A obra do Espírito, portanto, envolve a igreja como um todo em relação com a sociedade, no que pode ser compreendido como salvação em sua dimensão social. Aspecto especialmente desenvolvido em O Espírito Santo e a edificação da comunidade cristã (The Holy Spirit and the Upbuilding of the Christian Community KD IV/2 §67). Além disso, o Espírito Santo aponta para uma ação ampla de Deus no mundo sempre convidando e empoderando a humanidade (MASSMANN, 2015, p. 479-480).

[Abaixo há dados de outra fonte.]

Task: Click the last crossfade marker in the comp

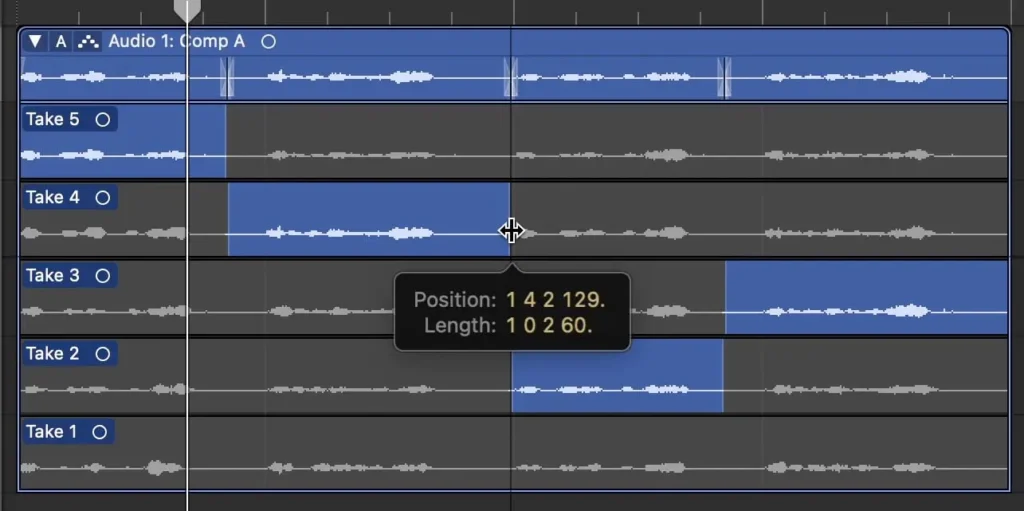Action: [724, 77]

Em resumo, a proposta de Massmann, a saber, de uma cidadania no céu e na terra, conjuga a relação entre evangelho e ética. Isto é, compreende que existem profundas implicações éticas na teologia barthiana. Contudo, sua ética nunca está desligada do evangelho e, portanto, da ação de Jesus Cristo. Em virtude disso, pensa que a igreja deve atuar no espaço público movida por algumas convicções básicas de sua tradição teológica, em especial: o ministério de Jesus que acontece em relação com marginalizados/as e excluídos/as de seu contexto; e a atuação do Espírito Santo que atualiza as relações entre evangelho e ética empoderando cristãos/ãs a agirem na sociedade. Com efeito, Massmann pensa uma íntima relação entre cristologia, pneumatologia e eclesiologia em que cristãos e cristãs são chamados a encarnarem a realidade em que vivem de forma transformadora. Esta dimensão profética da tradição cristã, rememorada por Massmann na opção pela ação junto ao pobre, a viúva, o órfão, aos marginalizados/as e excluídos/as econômica e socialmente, é aspecto constituinte de uma fala teológica que, presente no meio acadêmico, não seja apenas tradução de conceitos teológicos, mas também apelo crítico em relação às estruturas de poder instituídas no espaço público. O bem comum, em especial o bem daqueles e daquelas que mais sofrem constitui-se aspecto decisivo na construção de uma teologia pública coerente com a tradição bíblica e com a ética barthiana.

Considerações finais 

Os estudos sobre Karl Barth e teologia pública rareiam, possuem esparsa divisão temporal e não compartilham de uma mesma conceituação de teologia pública. Contudo, há continuidades na forma com que tratam de Barth. É ponto pacífico que se parta da atuação pública do teólogo de Basileia, ao que se destaca sua reação ao nazismo e seu envolvimento com a Bekennende Kirche (Igreja Confessante). Rasmusson, de forma hábil, soma a esta biografia pública de Barth sua reação ao liberalismo teológico que esteve relacionado com o apoio à política de guerra alemã já no contexto da Primeira Grande Guerra, bem como a decepção de Barth com professores que haviam sido importantes em sua formação e com quem mantinha uma relação de amizade e às vezes até familiar, como no caso de Martin Rade.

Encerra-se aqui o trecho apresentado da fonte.